EXTRAIT DU TEXTE =>
↓

La phase actuelle se caractérise par ailleurs par l'hésitation stratégique des grandes puissances comme trait marquant de la conjoncture. Elle signale l'absence d'un leadership affirmé et de revendications hégémoniques, qui se dessinent par l'élaboration de grandes stratégies systémiques. Cette hésitation générale affecte la Chine, les USA, la Russie et l'Europe, car une incertitude et une grande inconnue retiennent toutes ces puissances sur le long terme. Cependant, l' «hypothèse doctrinale d'un nouvel endiguement » de la Chine de la part des puissances du «statu quo» a besoin d'une géopolitique globale, et de la définition de « zones d'intérêts vitaux » de la part des puissances majeures, Europe et Russie incluses.
Cette phase révèle non seulement la décomposition du moment américain, et donc un retrait et un épuisement de sa volonté de primauté, mais aussi l'établissement d'une série «d'équilibres de réseaux» centrés sur les États-Unis car ceux-ci s'efforceront d'exercer, par compensation, une forme adaptée d'arbitrage du jeu international ou du « Global Leadership », au lieu de la « Global Dominance » antérieure.

↑

DONNÉES AFFICHÉES =>
↓

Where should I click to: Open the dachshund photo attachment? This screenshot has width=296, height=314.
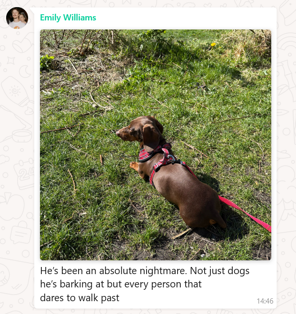coord(156,145)
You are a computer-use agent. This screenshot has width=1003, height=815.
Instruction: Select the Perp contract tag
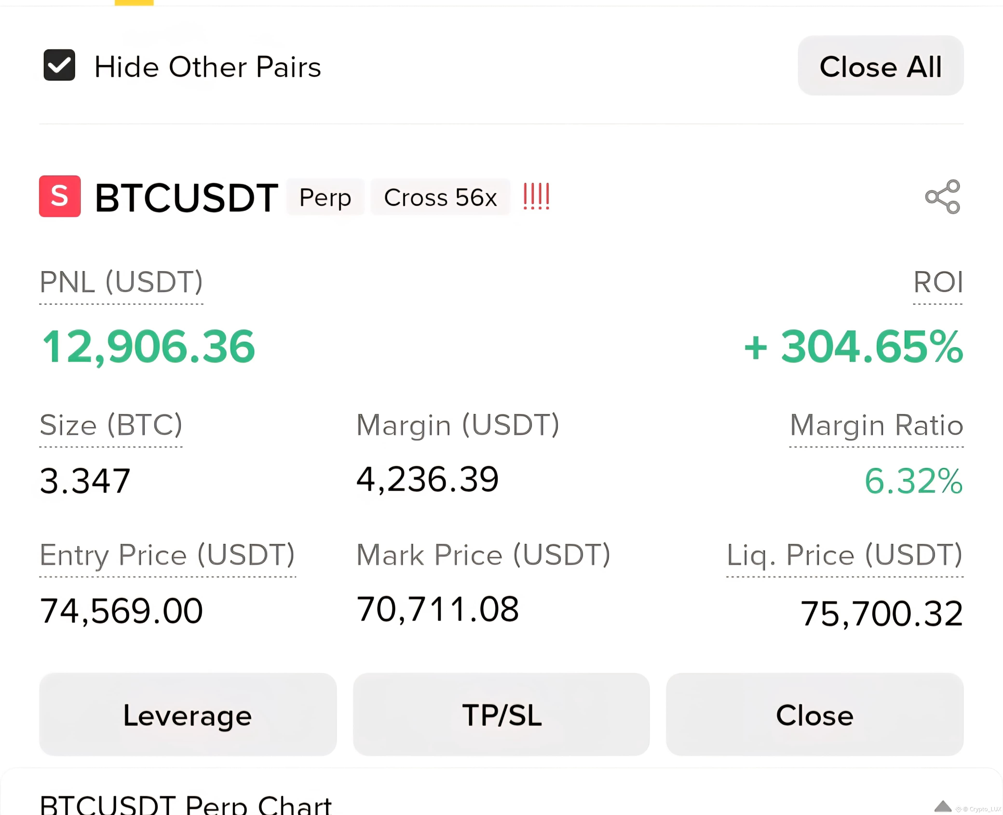click(325, 197)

↑

ÉNONCÉ DE L'EXERCICE A =>
D'après l'extrait sur l'hésitation des grandes puissances, pourquoi l'hésitation générale touche-t-elle à la fois la Chine, les USA, la Russie et l'Europe ? Répondez en une à trois phrases.
ÉNONCÉ DE L'EXERCICE B =>
Reprenez la rédaction de l'extrait sur l'hésitation des grandes puissances juste après sa dernière phrase.

RÉPONSE FINALE A =>
L'hésitation générale touche ces quatre puissances parce qu'une incertitude et une grande inconnue les retiennent toutes sur le long terme.

RÉPONSE FINALE B =>
Se manifestent également des différenciations institutionnelles au sein des grands ensembles supranationaux (UE, OTAN, ONU, etc.) et une influence grandissante des divisions politiques dans les options des camps euro-atlantique et asiatique (en Méditerranée, Grand Moyen-Orient, Golfe, Afghanistan, Inde). Ces divisions sont dues à la diversification régionale des fonctions d'influence et à l'incapacité d'Hégémon d'imposer un ordre planétaire hiérarchique et contraignant dans le cadre d'une complexité croissante de l'ordre international.
Par ailleurs, l'émergence des puissances moyennes, à caractère socio-économique et virtuellement politique (BRICs), affecte davantage la sphère des relations d'échange, que les rapports proprement stratégiques et engendre une relativisation de la dominance globale de l'Occident.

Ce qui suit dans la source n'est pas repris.